* [Material shown]
··········
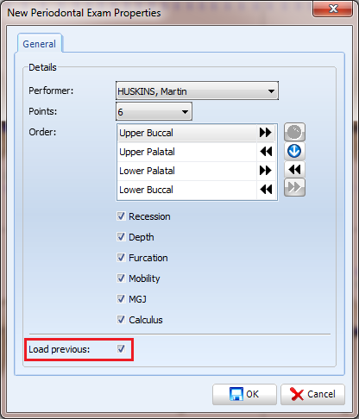Toggle direction arrow on Upper Buccal row
The width and height of the screenshot is (359, 419).
click(266, 133)
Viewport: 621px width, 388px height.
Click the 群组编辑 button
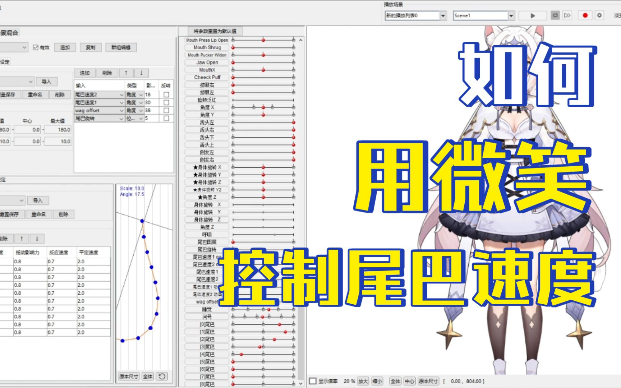click(121, 47)
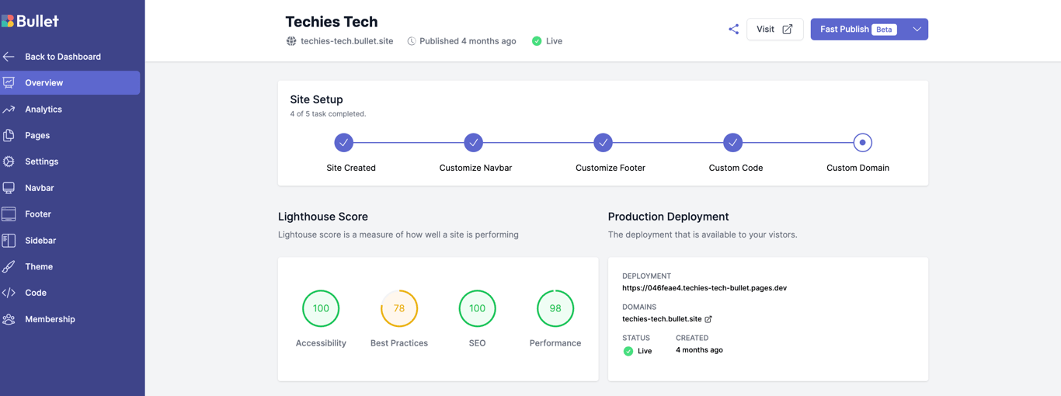The width and height of the screenshot is (1061, 396).
Task: Click the Bullet logo icon
Action: point(8,21)
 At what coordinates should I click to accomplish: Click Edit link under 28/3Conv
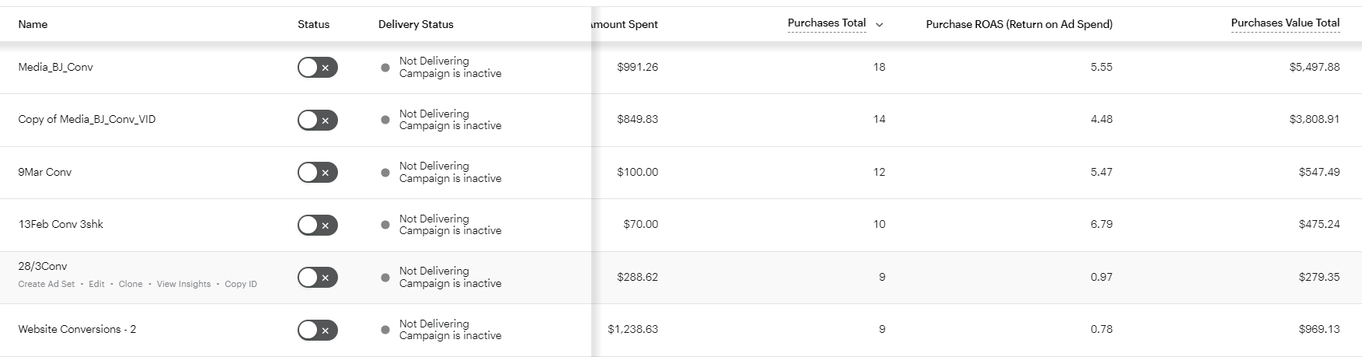tap(96, 285)
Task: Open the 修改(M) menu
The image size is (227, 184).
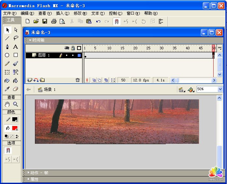Action: coord(80,13)
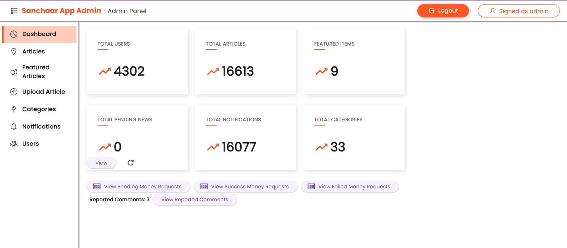Click View Reported Comments button
The height and width of the screenshot is (248, 567).
[x=195, y=200]
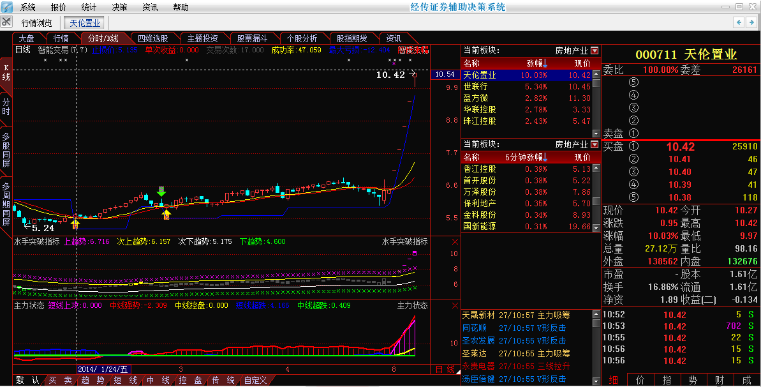The image size is (761, 387).
Task: Open the first 房地产业 sector dropdown
Action: click(595, 50)
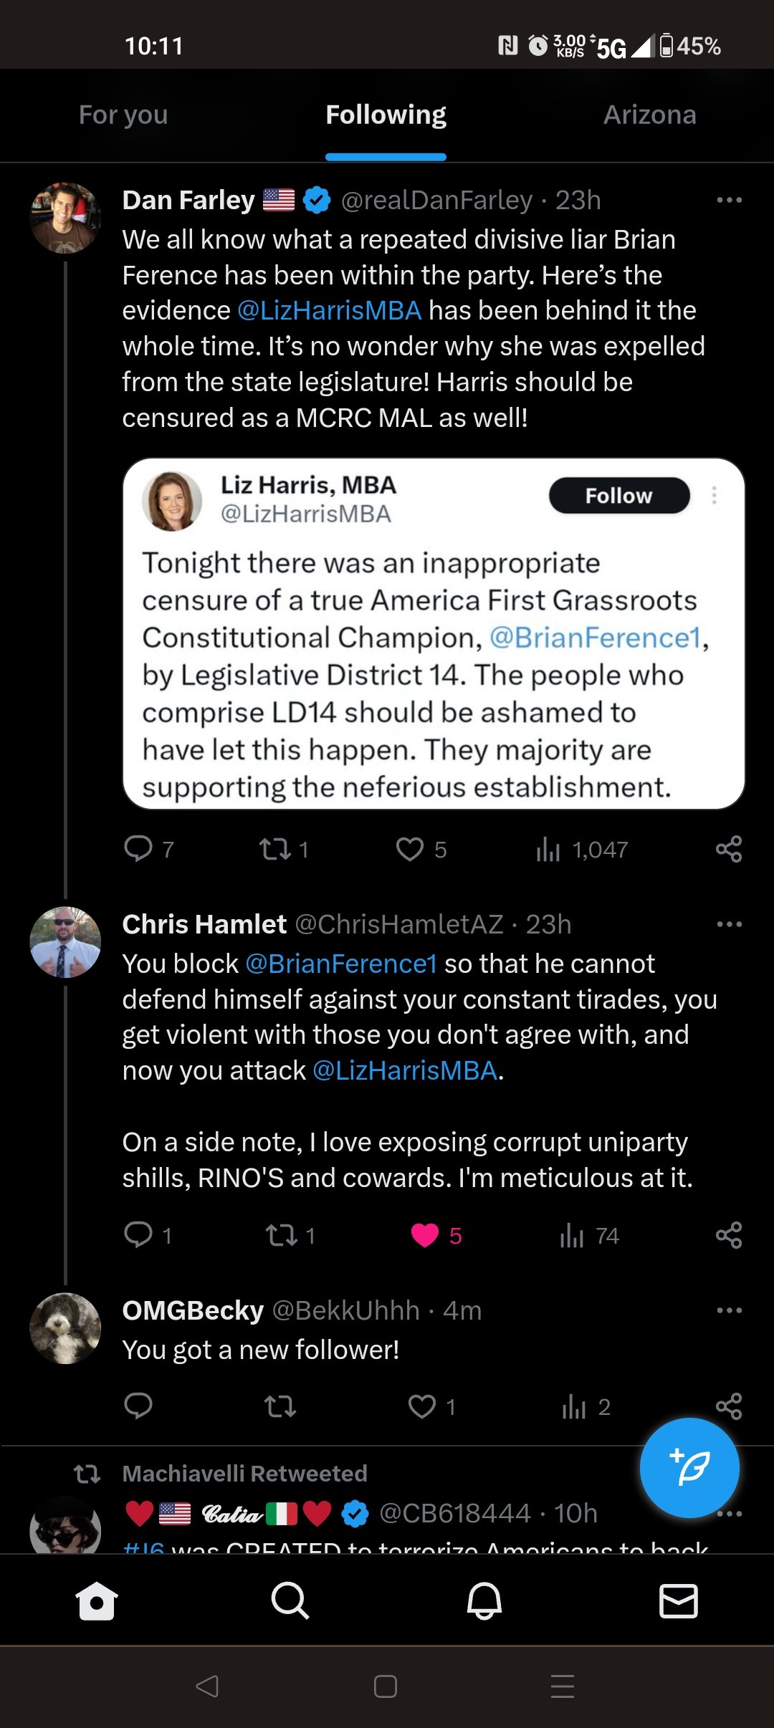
··········
* [Work required] The answer is the lines above from the one with "At what coordinates" to the one with "Task: Open the 修改(M) menu", set down exactly, with no pictures.

* [Result of this task]
 At what coordinates should I click to accomplish: Click Edit link under 28/3Conv
tap(96, 285)
Task: Open the 修改(M) menu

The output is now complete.